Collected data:
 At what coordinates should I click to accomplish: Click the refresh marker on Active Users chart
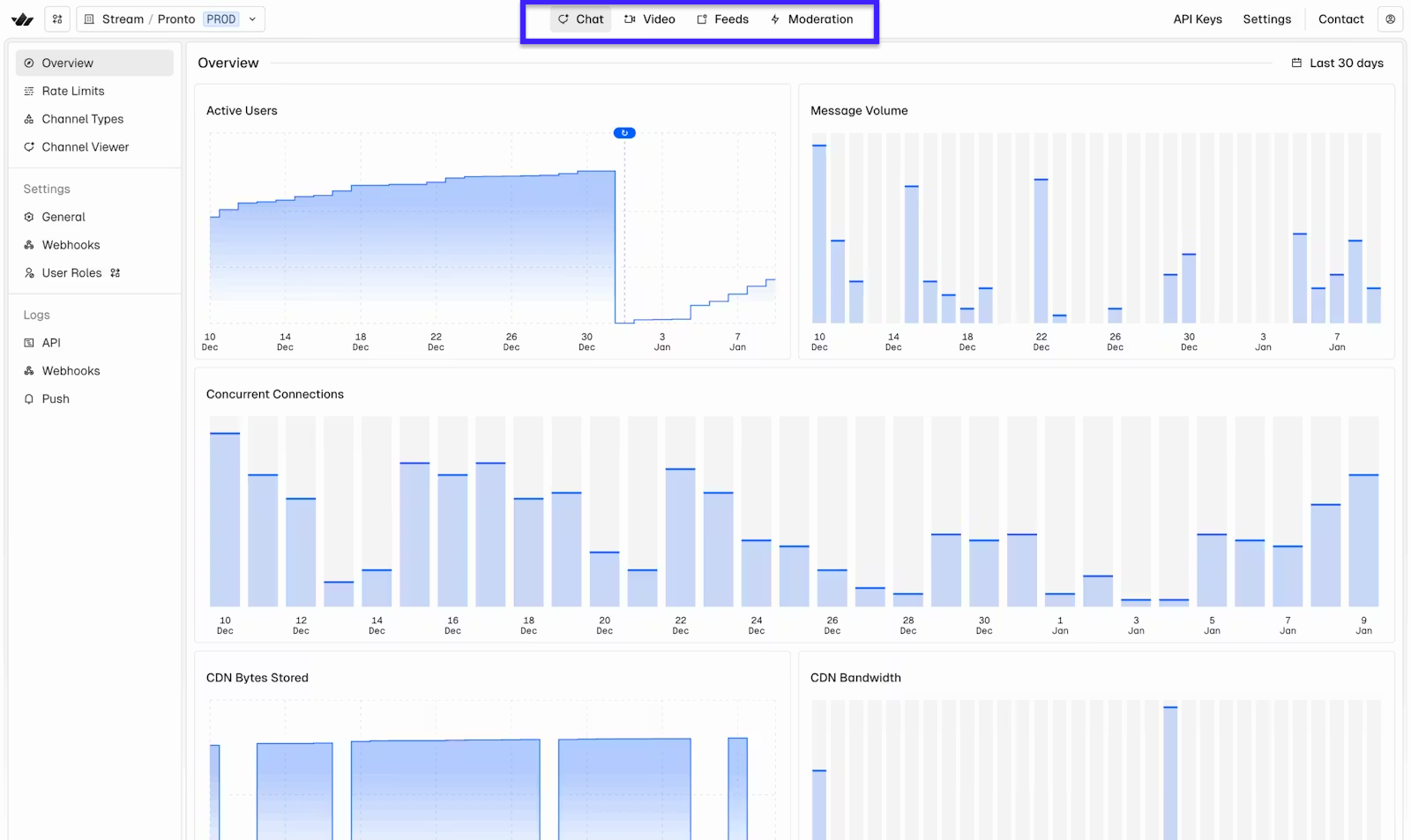point(624,133)
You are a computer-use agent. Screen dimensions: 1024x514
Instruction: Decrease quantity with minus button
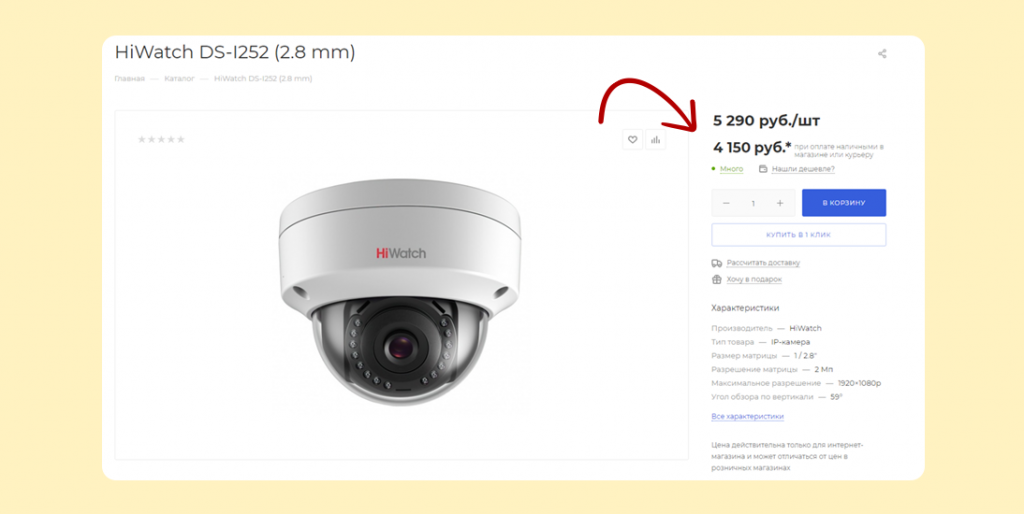coord(726,203)
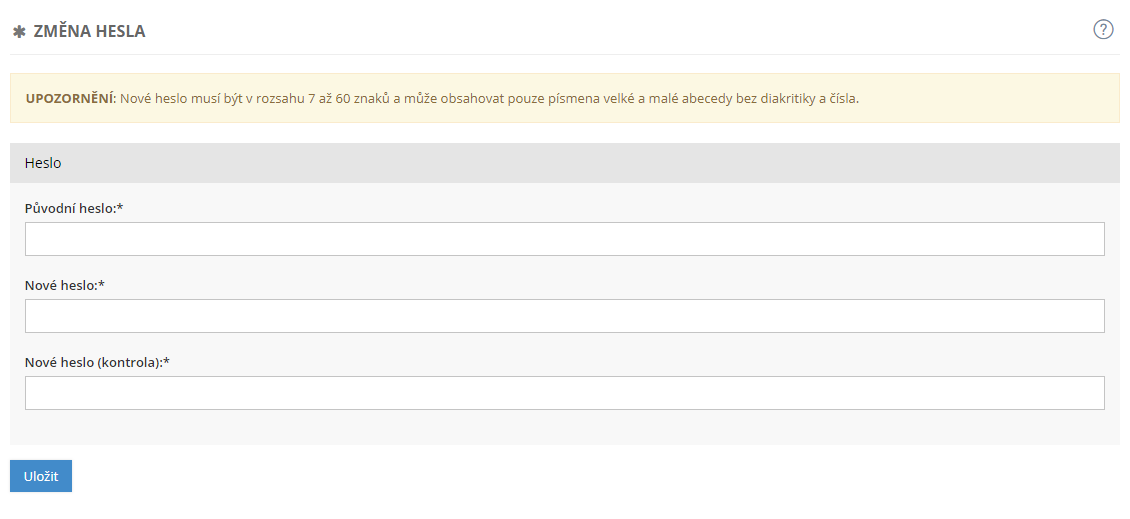
Task: Click the bold UPOZORNĚNÍ word in the warning
Action: 70,99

### Work item:
Would you write out the data exactly, with no pictures in the copy?

### Response to this task:
 At what coordinates should I click to accomplish: Click the refresh marker on Active Users chart
point(624,133)
You are a computer-use agent. Screen dimensions: 1024x514
Instruction: Decrease quantity with minus button
coord(726,203)
Task: Click the bold UPOZORNĚNÍ word in the warning
Action: 70,99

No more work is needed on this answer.